** Exercise passage **
They say we’re a sad generation with happy pictures. The tragic death of rapper AKA’s fiancé last Sunday proves this to be true.
22-year-old Anele “Nelli” Tembe fell from the 10th floor of the Pepperclub Hotel while the couple were visiting Cape Town.
The incident is being treated as a suicide after a previous attempt in December of 2020, where Tembe attempted to jump off of the Hilton Hotel in Durban but was coaxed down by police.
Though Tembe’s own Instagram was private, AKA’s account often depicted the happy couple smiling and living what seemed to be a perfect life.
This just goes to show that social media is not reflective of reality.
We scroll through hundreds of people posting their best moments online, specifically curated to show off only the times when they’re at their happiest when in truth everybody has their demons to fight behind the scenes.
If we constantly compare our lives to a showreel of other people’s highlights, we are bound to feel as though we don’t measure up because our lives don’t look like theirs.
Now more than ever it is so important to speak up about mental health and wellbeing.
Not only does this support us ourselves, but it helps others to feel less alone and works to destigmatize mental health issues that have long been the subject of judgment.
Calls to the South African Depression and Anxiety Group’s helpline have increased to 1400 calls per day since lockdown, and there is an average of 23 suicides and 460 attempts per day in South Africa alone.
Hard times don’t discriminate. No matter your gender, race, age, or bank balance, we all have internal battles at one time or another, and that that’s more than okay!

** Work task **
From the article on social media and mental health, extract everything from "The incident is" down to "down by police.".

Stored data entries:
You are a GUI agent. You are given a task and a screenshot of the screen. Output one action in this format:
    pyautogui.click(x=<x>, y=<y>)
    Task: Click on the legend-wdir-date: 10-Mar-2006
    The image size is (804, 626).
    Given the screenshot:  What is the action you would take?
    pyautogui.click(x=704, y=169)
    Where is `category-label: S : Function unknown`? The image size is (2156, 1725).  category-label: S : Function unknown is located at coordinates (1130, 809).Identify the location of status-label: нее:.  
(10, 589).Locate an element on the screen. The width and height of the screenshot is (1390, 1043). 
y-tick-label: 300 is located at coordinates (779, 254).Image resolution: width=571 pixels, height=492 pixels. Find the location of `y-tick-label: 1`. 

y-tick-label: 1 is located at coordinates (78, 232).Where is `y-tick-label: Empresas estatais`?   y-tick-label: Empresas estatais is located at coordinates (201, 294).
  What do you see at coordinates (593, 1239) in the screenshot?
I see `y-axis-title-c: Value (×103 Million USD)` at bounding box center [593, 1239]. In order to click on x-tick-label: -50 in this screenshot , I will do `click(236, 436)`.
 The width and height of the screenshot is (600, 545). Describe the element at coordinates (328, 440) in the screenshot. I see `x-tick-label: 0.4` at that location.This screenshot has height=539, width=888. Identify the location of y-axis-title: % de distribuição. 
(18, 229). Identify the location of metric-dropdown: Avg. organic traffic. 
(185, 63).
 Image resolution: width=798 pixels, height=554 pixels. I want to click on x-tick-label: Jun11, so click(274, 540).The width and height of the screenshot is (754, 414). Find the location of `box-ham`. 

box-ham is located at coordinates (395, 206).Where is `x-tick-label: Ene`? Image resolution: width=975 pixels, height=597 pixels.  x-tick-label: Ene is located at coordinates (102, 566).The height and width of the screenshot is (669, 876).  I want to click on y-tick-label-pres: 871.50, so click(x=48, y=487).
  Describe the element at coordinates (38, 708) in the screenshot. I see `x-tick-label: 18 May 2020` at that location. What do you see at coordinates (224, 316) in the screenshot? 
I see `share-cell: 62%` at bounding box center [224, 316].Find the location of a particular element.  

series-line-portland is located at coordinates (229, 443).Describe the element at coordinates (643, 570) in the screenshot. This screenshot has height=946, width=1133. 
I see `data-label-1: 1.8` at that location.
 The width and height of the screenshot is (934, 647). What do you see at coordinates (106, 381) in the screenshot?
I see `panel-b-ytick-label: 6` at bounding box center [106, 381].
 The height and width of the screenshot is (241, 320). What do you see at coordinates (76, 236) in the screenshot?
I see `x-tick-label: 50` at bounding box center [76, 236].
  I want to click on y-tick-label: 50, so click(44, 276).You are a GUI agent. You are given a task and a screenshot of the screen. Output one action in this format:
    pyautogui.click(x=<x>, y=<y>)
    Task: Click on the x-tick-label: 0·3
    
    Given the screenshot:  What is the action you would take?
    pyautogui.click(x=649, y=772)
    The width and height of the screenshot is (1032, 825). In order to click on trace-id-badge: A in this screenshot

** Result of the exercise **
The incident is being treated as a suicide after a previous attempt in December of 2020, where Tembe attempted to jump off of the Hilton Hotel in Durban but was coaxed down by police.